> _Available data_

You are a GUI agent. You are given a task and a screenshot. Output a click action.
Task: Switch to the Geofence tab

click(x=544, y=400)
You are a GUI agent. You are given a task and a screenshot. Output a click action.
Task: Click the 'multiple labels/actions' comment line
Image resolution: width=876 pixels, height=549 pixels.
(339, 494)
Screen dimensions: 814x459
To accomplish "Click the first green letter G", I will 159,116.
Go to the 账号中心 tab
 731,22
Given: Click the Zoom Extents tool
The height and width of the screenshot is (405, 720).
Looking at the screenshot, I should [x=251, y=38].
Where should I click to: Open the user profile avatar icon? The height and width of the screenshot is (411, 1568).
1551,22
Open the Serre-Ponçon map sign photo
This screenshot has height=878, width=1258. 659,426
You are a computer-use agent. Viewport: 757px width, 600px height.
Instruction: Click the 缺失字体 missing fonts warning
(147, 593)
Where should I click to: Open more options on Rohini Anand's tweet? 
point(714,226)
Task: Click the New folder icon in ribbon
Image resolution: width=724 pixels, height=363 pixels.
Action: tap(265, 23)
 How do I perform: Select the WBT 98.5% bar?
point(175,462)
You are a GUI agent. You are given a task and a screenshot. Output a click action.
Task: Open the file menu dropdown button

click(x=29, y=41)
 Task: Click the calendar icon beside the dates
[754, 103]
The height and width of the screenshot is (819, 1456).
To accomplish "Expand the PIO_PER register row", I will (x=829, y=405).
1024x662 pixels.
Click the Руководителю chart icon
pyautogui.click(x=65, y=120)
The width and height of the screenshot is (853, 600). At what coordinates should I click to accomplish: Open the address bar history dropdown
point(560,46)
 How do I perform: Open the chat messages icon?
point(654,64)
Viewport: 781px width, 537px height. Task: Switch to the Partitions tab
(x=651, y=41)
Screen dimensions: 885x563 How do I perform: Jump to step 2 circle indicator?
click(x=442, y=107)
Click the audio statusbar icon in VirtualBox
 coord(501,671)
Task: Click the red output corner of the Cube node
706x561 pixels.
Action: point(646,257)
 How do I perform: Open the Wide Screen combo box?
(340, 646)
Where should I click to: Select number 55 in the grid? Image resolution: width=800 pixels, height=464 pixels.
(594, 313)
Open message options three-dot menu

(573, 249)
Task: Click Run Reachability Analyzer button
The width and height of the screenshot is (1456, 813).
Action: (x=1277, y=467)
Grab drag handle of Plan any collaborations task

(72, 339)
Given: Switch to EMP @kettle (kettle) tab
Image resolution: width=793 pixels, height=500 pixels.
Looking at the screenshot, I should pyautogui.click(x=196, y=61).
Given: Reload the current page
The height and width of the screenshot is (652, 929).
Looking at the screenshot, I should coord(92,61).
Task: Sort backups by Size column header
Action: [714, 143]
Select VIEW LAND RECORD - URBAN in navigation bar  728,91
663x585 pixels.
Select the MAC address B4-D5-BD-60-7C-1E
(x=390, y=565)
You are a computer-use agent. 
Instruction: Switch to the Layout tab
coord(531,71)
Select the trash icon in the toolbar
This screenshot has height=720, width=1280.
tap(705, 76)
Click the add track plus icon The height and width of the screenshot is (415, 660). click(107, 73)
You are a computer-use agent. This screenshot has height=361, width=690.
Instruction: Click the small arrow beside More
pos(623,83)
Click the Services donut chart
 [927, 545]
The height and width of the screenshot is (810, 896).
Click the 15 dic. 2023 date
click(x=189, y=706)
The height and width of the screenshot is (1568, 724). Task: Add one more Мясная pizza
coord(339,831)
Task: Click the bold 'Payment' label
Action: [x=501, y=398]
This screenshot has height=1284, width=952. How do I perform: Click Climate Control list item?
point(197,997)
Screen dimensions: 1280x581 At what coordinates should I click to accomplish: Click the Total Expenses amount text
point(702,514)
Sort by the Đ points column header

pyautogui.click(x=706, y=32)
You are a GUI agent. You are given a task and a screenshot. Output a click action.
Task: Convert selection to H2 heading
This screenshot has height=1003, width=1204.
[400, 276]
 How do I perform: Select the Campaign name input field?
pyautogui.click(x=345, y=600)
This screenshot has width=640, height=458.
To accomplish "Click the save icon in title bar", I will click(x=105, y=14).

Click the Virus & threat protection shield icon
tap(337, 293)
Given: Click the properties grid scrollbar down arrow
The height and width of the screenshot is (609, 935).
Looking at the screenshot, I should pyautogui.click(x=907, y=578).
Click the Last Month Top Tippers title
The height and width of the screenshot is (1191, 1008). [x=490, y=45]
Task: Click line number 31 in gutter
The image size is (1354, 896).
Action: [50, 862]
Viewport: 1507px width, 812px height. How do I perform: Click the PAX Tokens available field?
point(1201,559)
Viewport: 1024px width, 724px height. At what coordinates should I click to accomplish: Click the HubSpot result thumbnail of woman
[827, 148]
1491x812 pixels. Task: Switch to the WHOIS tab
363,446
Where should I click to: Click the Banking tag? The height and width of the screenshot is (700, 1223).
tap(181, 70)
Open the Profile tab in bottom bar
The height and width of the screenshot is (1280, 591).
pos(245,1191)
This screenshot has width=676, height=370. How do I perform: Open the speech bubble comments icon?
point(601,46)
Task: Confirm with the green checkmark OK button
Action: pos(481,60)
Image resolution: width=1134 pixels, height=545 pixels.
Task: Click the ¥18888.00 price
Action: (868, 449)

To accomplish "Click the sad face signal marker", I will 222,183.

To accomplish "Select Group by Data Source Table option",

> _Brief_
Reproduce the data in full. Nothing in it may be altered.

> _Answer section_
You are a GUI agent. You are given a task and a screenshot. Output a click action.
Task: Switch to the Geofence tab

click(x=544, y=400)
You are a GUI agent. You are given a task and a screenshot. Output a click action.
Task: Click the 'multiple labels/actions' comment line
Image resolution: width=876 pixels, height=549 pixels.
(339, 494)
Screen dimensions: 814x459
To accomplish "Click the first green letter G", I will 159,116.
Go to the 账号中心 tab
 731,22
Given: Click the Zoom Extents tool
The height and width of the screenshot is (405, 720).
Looking at the screenshot, I should [x=251, y=38].
Where should I click to: Open the user profile avatar icon? The height and width of the screenshot is (411, 1568).
1551,22
Open the Serre-Ponçon map sign photo
This screenshot has height=878, width=1258. 659,426
You are a computer-use agent. Viewport: 757px width, 600px height.
Instruction: Click the 缺失字体 missing fonts warning
(147, 593)
Where should I click to: Open more options on Rohini Anand's tweet? 
point(714,226)
Task: Click the New folder icon in ribbon
Image resolution: width=724 pixels, height=363 pixels.
Action: tap(265, 23)
 How do I perform: Select the WBT 98.5% bar?
point(175,462)
You are a GUI agent. You are given a task and a screenshot. Output a click action.
Task: Open the file menu dropdown button

click(x=29, y=41)
 Task: Click the calendar icon beside the dates
[754, 103]
The height and width of the screenshot is (819, 1456).
To accomplish "Expand the PIO_PER register row", I will (x=829, y=405).
1024x662 pixels.
Click the Руководителю chart icon
pyautogui.click(x=65, y=120)
The width and height of the screenshot is (853, 600). At what coordinates should I click to accomplish: Open the address bar history dropdown
point(560,46)
 How do I perform: Open the chat messages icon?
point(654,64)
Viewport: 781px width, 537px height. Task: Switch to the Partitions tab
(x=651, y=41)
Screen dimensions: 885x563 How do I perform: Jump to step 2 circle indicator?
click(x=442, y=107)
Click the audio statusbar icon in VirtualBox
 coord(501,671)
Task: Click the red output corner of the Cube node
706x561 pixels.
Action: point(646,257)
 How do I perform: Open the Wide Screen combo box?
(340, 646)
Where should I click to: Select number 55 in the grid? Image resolution: width=800 pixels, height=464 pixels.
(594, 313)
Open message options three-dot menu

(573, 249)
Task: Click Run Reachability Analyzer button
The width and height of the screenshot is (1456, 813).
Action: (x=1277, y=467)
Grab drag handle of Plan any collaborations task

(72, 339)
Given: Switch to EMP @kettle (kettle) tab
Image resolution: width=793 pixels, height=500 pixels.
Looking at the screenshot, I should pyautogui.click(x=196, y=61).
Given: Reload the current page
The height and width of the screenshot is (652, 929).
Looking at the screenshot, I should coord(92,61).
Task: Sort backups by Size column header
Action: [714, 143]
Select VIEW LAND RECORD - URBAN in navigation bar  728,91
663x585 pixels.
Select the MAC address B4-D5-BD-60-7C-1E
(x=390, y=565)
You are a computer-use agent. 
Instruction: Switch to the Layout tab
coord(531,71)
Select the trash icon in the toolbar
This screenshot has height=720, width=1280.
tap(705, 76)
Click the add track plus icon The height and width of the screenshot is (415, 660). click(107, 73)
You are a computer-use agent. This screenshot has height=361, width=690.
Instruction: Click the small arrow beside More
pos(623,83)
Click the Services donut chart
 [927, 545]
The height and width of the screenshot is (810, 896).
Click the 15 dic. 2023 date
click(x=189, y=706)
The height and width of the screenshot is (1568, 724). Task: Add one more Мясная pizza
coord(339,831)
Task: Click the bold 'Payment' label
Action: [x=501, y=398]
This screenshot has height=1284, width=952. How do I perform: Click Climate Control list item?
point(197,997)
Screen dimensions: 1280x581 At what coordinates should I click to accomplish: Click the Total Expenses amount text
point(702,514)
Sort by the Đ points column header

pyautogui.click(x=706, y=32)
You are a GUI agent. You are given a task and a screenshot. Output a click action.
Task: Convert selection to H2 heading
This screenshot has height=1003, width=1204.
[400, 276]
 How do I perform: Select the Campaign name input field?
pyautogui.click(x=345, y=600)
This screenshot has width=640, height=458.
To accomplish "Click the save icon in title bar", I will click(x=105, y=14).

Click the Virus & threat protection shield icon
tap(337, 293)
Given: Click the properties grid scrollbar down arrow
The height and width of the screenshot is (609, 935).
Looking at the screenshot, I should pyautogui.click(x=907, y=578).
Click the Last Month Top Tippers title
The height and width of the screenshot is (1191, 1008). [x=490, y=45]
Task: Click line number 31 in gutter
The image size is (1354, 896).
Action: [50, 862]
Viewport: 1507px width, 812px height. How do I perform: Click the PAX Tokens available field?
point(1201,559)
Viewport: 1024px width, 724px height. At what coordinates should I click to accomplish: Click the HubSpot result thumbnail of woman
[827, 148]
1491x812 pixels. Task: Switch to the WHOIS tab
363,446
Where should I click to: Click the Banking tag? The height and width of the screenshot is (700, 1223).
tap(181, 70)
Open the Profile tab in bottom bar
The height and width of the screenshot is (1280, 591).
pos(245,1191)
This screenshot has width=676, height=370. How do I perform: Open the speech bubble comments icon?
point(601,46)
Task: Confirm with the green checkmark OK button
Action: pos(481,60)
Image resolution: width=1134 pixels, height=545 pixels.
Task: Click the ¥18888.00 price
Action: (868, 449)

To accomplish "Click the sad face signal marker", I will 222,183.

To accomplish "Select Group by Data Source Table option",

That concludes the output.